*** Opening Material shown ***

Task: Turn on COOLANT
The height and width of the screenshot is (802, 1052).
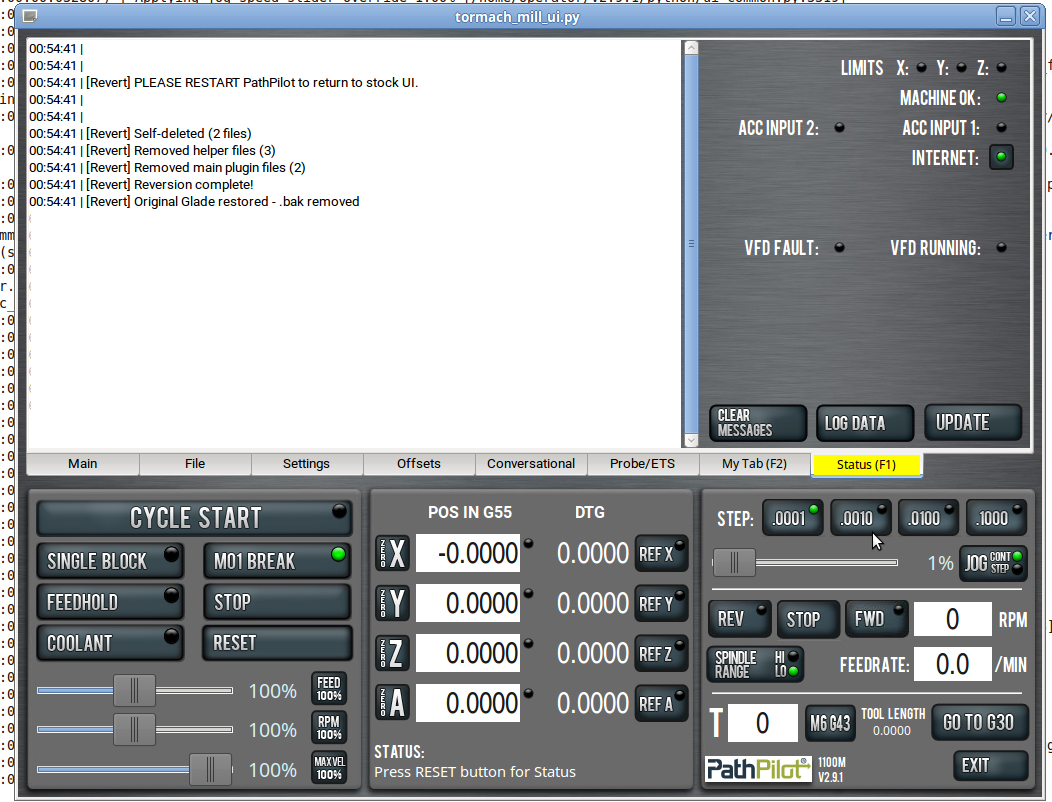Action: [110, 643]
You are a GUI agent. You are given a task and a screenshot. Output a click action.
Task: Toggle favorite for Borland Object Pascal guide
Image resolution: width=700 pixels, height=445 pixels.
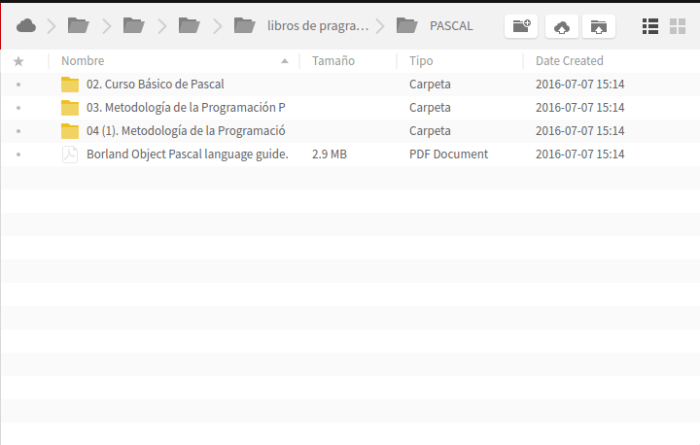pos(18,154)
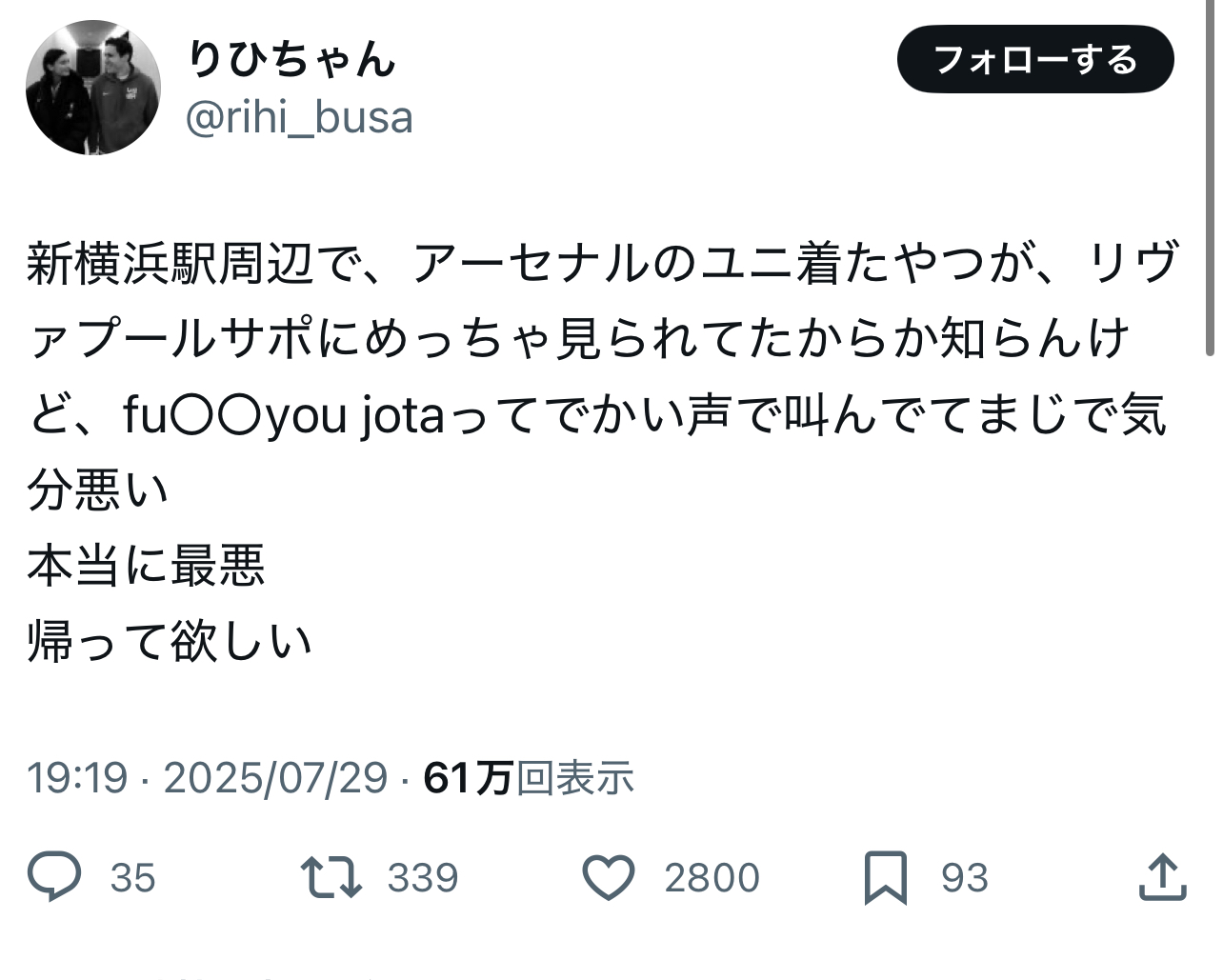
Task: Open りひちゃん's profile picture
Action: pos(93,88)
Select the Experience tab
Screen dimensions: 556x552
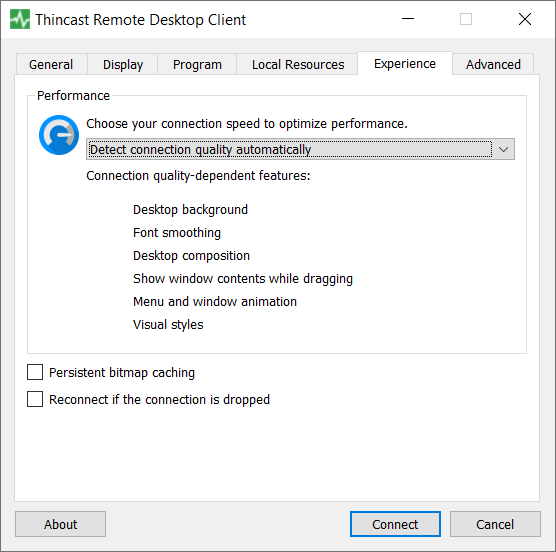click(405, 64)
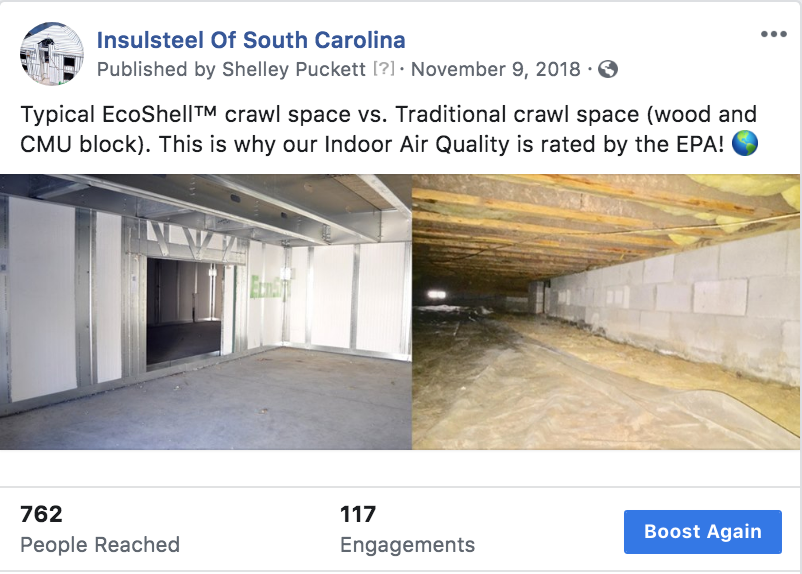
Task: Click the earth emoji in the caption
Action: 745,143
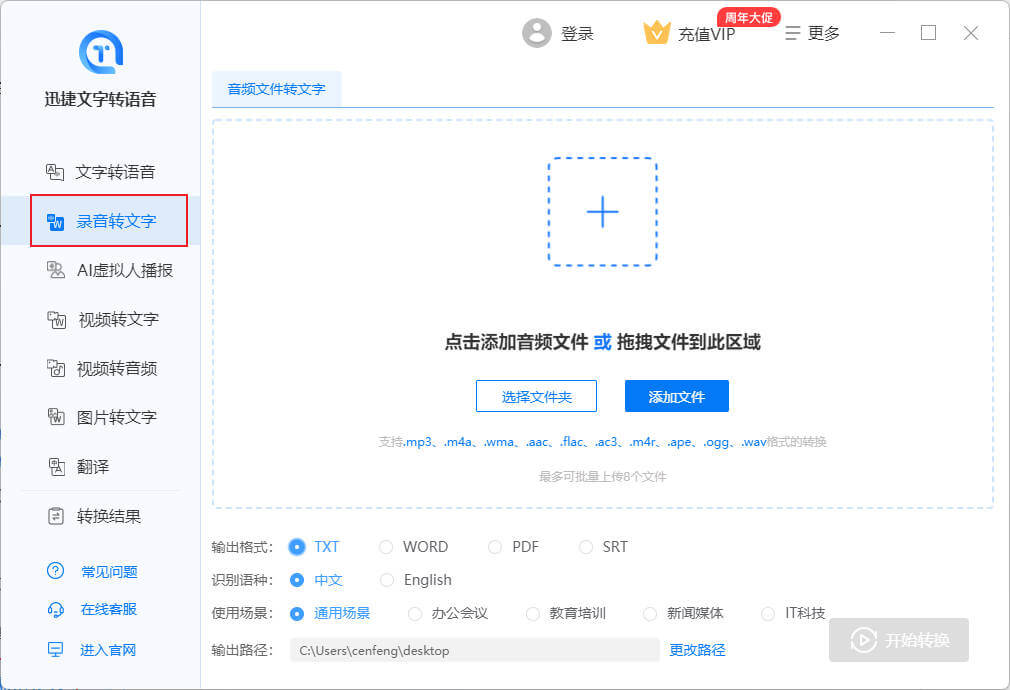This screenshot has width=1010, height=690.
Task: Click the 图片转文字 sidebar icon
Action: pos(57,417)
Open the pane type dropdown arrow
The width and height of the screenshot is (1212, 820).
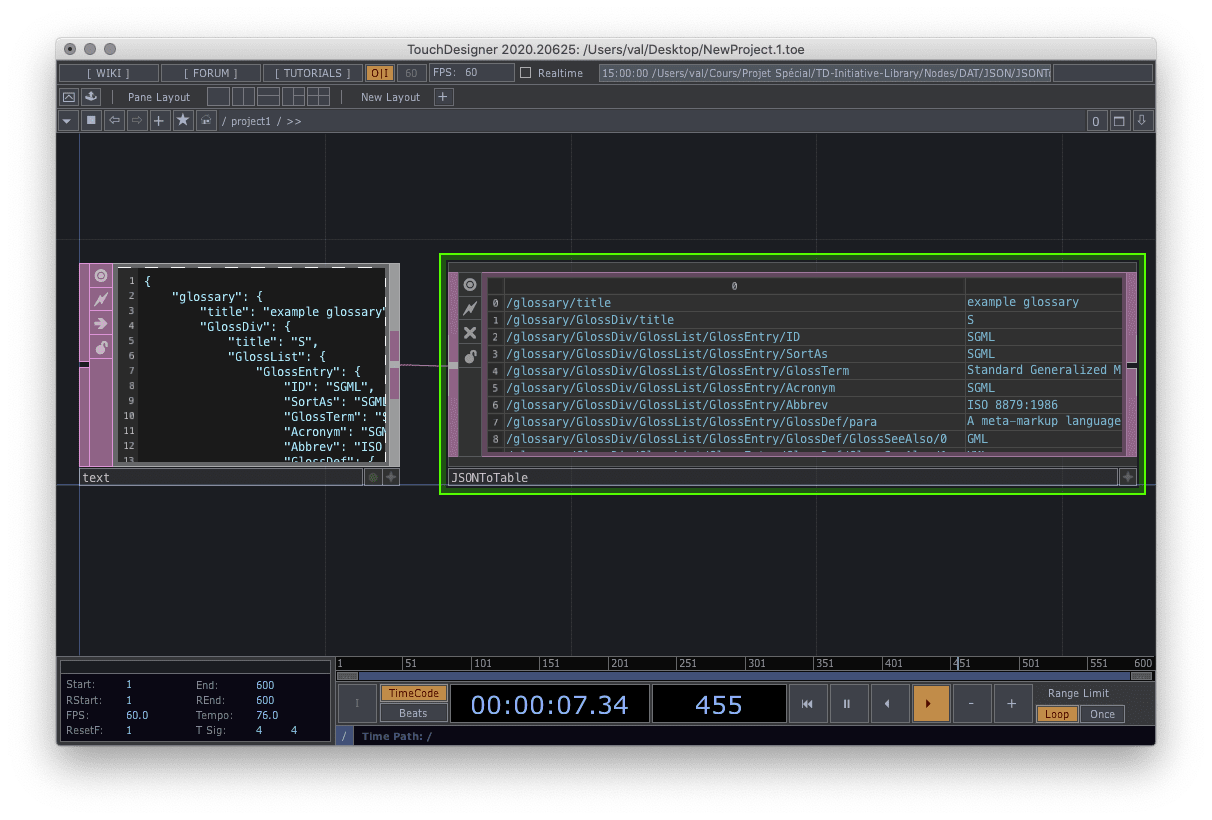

*** Closing Material shown ***

— Work order —
After locating the line with "Select the Experience tab", transcribe it and the rest of the data above exactly as written, without any picture.

— Answer to this exercise —
Select the Experience tab
Screen dimensions: 556x552
click(405, 64)
Task: Click the earth emoji in the caption
Action: 745,143
This screenshot has width=1010, height=690.
Task: Click the 图片转文字 sidebar icon
Action: pos(57,417)
Open the pane type dropdown arrow
The width and height of the screenshot is (1212, 820).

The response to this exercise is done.